(PAGE TEXT begins)

The Internal Revenue Service has been accused of discriminating against certain groups that applied for tax-exempt status under the 501(c)(4) section of the Internal Revenue Code during the last presidential election campaign.
But why is there a section 501(c)(4) designation under the Internal Revenue Code? It is designed to reward "civic leagues or organizations not organized for profit but organized exclusively for promotion of social welfare." This is in keeping with the belief that organizations beneficial to society as a whole (churches, for example) deserve to be encouraged and promoted with favorable tax treatment. In the year of 1959, the meaning of "social welfare organization" was changed in a fundamental way. "To qualify for 501(c)(4) tax-exempt status an organization must operate primarily to further the common good and general welfare of the community. Note the change from the word "exclusively" to the word "primarily."
To qualify for this tax-privileged status, the group may not spend 51 percent or more of its operating budget to pursue political objectives. But when can the pursuit of a political outcome be said to also promote the welfare of society? And when is an organization promoting the benefit of society primarily, rather than merely incidentally or occasionally? These are questions that make the law open to interpretation depending upon a person's political outlook.
The Citizens United decision by the Supreme Court created an explosion of political organizations requesting tax-exempt status under section 501(c)(4). Organizations at either end of the spectrum were begun exclusively to promote or attack political candidates. Yet they still applied for tax-exempt status as 501(c)(4) social welfare organizations.
Now, we might well ask why it is important to make a clear distinction between social welfare and political groups. Here's the reason: if an organization is given tax exempt status we, the tax payers of the United States, indirectly underwrite the operating costs of that organization. We tell that group that it can generate income that is never taxed and use that income for its own purposes. We foster the goals and objectives of the group by indirectly paying its expenses. Thus it is terribly important that we, as a society, identify groups that do and do not deserve this favorable tax treatment.
The Citizens United Decision opened the floodgates to tons of new groups requesting tax-exempt status. The IRS was clearly taken off guard because of the massive influx of tax returns applying for the 501(c)(4) designation. Thus it became necessary to employ a set of "red flags" to identify groups more likely to have a political purpose as opposed to those intended to promote community welfare. A "red flag", as you know, is simply an indicator that the return in question deserves some additional attention. For example, including a home office deduction in a return is a "red flag."

(PAGE TEXT ends)
(EXTRACTED RECORDS begins)

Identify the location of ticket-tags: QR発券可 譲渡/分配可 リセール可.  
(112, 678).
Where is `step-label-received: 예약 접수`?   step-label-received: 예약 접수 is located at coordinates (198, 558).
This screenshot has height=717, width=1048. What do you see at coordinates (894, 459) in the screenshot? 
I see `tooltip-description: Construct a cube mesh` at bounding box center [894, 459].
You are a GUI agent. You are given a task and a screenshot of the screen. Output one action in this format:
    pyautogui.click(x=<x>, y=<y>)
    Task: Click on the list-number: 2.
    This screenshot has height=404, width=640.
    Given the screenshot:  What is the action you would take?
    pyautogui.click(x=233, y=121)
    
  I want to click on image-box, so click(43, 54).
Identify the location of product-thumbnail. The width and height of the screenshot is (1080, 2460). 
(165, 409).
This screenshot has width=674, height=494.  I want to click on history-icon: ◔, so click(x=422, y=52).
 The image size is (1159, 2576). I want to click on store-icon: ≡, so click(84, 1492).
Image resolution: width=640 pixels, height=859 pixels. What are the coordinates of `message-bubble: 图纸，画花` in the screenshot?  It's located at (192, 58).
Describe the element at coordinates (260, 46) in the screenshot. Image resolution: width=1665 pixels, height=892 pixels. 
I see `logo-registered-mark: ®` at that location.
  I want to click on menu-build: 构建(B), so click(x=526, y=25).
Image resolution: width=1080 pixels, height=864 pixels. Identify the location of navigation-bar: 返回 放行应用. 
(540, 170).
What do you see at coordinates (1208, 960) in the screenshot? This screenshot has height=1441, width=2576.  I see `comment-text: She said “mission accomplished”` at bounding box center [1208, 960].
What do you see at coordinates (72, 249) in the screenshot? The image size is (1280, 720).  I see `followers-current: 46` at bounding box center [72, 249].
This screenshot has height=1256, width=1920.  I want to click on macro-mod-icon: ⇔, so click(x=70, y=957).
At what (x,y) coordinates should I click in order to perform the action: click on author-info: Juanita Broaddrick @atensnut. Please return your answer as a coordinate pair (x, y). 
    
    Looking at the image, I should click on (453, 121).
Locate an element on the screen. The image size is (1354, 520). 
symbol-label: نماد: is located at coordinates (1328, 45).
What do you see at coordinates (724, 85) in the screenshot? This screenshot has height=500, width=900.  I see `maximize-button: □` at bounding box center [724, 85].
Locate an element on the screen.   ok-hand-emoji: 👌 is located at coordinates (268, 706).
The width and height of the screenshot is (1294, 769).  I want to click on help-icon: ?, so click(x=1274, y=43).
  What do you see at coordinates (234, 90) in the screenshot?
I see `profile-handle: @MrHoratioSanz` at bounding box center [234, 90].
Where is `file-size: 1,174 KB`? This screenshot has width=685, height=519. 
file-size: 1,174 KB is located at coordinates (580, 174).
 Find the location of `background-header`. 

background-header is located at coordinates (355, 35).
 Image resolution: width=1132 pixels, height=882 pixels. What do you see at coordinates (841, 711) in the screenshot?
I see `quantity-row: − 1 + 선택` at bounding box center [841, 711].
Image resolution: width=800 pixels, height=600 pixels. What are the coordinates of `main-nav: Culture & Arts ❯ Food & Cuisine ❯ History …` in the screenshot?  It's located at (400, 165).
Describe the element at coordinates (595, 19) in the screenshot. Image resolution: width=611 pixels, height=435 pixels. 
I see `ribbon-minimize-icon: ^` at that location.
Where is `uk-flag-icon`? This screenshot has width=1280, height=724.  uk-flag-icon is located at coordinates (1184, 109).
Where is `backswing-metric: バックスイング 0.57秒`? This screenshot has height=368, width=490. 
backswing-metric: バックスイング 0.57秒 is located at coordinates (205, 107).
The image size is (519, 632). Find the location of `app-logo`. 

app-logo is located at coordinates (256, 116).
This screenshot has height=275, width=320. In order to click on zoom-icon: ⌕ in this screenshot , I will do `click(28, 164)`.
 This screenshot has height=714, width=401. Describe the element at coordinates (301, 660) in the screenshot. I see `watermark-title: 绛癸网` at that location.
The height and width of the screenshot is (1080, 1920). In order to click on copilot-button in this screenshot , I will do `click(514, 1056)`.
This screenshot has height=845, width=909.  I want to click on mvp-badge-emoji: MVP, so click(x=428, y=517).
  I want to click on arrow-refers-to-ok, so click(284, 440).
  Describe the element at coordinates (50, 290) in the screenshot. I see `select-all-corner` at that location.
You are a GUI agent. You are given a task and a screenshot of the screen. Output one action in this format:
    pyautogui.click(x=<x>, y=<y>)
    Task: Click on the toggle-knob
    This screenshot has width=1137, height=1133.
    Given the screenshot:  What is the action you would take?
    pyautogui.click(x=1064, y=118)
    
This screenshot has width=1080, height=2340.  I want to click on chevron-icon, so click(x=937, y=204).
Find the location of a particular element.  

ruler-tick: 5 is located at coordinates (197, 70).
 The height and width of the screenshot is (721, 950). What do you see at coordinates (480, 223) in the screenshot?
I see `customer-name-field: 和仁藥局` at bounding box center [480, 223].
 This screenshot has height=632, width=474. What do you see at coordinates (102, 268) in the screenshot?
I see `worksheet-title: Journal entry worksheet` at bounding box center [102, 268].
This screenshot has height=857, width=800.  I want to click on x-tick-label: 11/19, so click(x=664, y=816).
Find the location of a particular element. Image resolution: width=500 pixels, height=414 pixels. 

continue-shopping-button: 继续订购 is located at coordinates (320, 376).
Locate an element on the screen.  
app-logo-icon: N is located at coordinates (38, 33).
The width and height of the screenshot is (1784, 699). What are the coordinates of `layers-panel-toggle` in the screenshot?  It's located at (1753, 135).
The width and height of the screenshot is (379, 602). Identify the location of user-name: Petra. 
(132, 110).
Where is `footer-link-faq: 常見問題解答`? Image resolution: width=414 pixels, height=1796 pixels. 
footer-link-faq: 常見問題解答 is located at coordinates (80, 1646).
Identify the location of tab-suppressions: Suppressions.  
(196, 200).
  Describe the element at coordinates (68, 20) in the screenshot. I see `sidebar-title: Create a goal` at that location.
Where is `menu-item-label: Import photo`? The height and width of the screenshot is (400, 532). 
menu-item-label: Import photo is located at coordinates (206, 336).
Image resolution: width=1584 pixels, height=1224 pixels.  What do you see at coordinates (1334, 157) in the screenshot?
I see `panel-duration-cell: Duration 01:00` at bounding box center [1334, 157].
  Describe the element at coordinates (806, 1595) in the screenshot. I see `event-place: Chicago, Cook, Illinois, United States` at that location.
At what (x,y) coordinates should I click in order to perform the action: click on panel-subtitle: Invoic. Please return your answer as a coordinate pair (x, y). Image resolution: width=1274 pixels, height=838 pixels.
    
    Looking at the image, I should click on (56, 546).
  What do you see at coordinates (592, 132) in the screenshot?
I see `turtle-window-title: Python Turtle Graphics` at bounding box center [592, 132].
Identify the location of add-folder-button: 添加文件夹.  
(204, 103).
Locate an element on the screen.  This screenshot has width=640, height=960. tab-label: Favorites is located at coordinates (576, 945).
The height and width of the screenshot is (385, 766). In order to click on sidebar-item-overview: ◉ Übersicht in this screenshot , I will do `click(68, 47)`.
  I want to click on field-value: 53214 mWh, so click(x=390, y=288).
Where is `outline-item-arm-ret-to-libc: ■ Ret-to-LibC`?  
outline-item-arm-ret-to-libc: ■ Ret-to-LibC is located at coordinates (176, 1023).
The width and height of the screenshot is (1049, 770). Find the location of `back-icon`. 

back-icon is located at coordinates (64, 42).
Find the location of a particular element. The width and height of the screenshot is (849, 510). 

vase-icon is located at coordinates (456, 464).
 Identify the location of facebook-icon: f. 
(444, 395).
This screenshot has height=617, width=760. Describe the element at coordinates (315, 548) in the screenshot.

(EXTRACTED RECORDS ends)

* [ACTIVITY]: Revise the stretch of the 501(c)(4) tax-exemption text from "To qualify for this" through "person's political outlook.", changing "political objectives" to "partisan objectives". The records were drawn from a separate source.

* [WRITTEN REPLY]:
To qualify for this tax-privileged status, the group may not spend 51 percent or more of its operating budget to pursue partisan objectives. But when can the pursuit of a political outcome be said to also promote the welfare of society? And when is an organization promoting the benefit of society primarily, rather than merely incidentally or occasionally? These are questions that make the law open to interpretation depending upon a person's political outlook.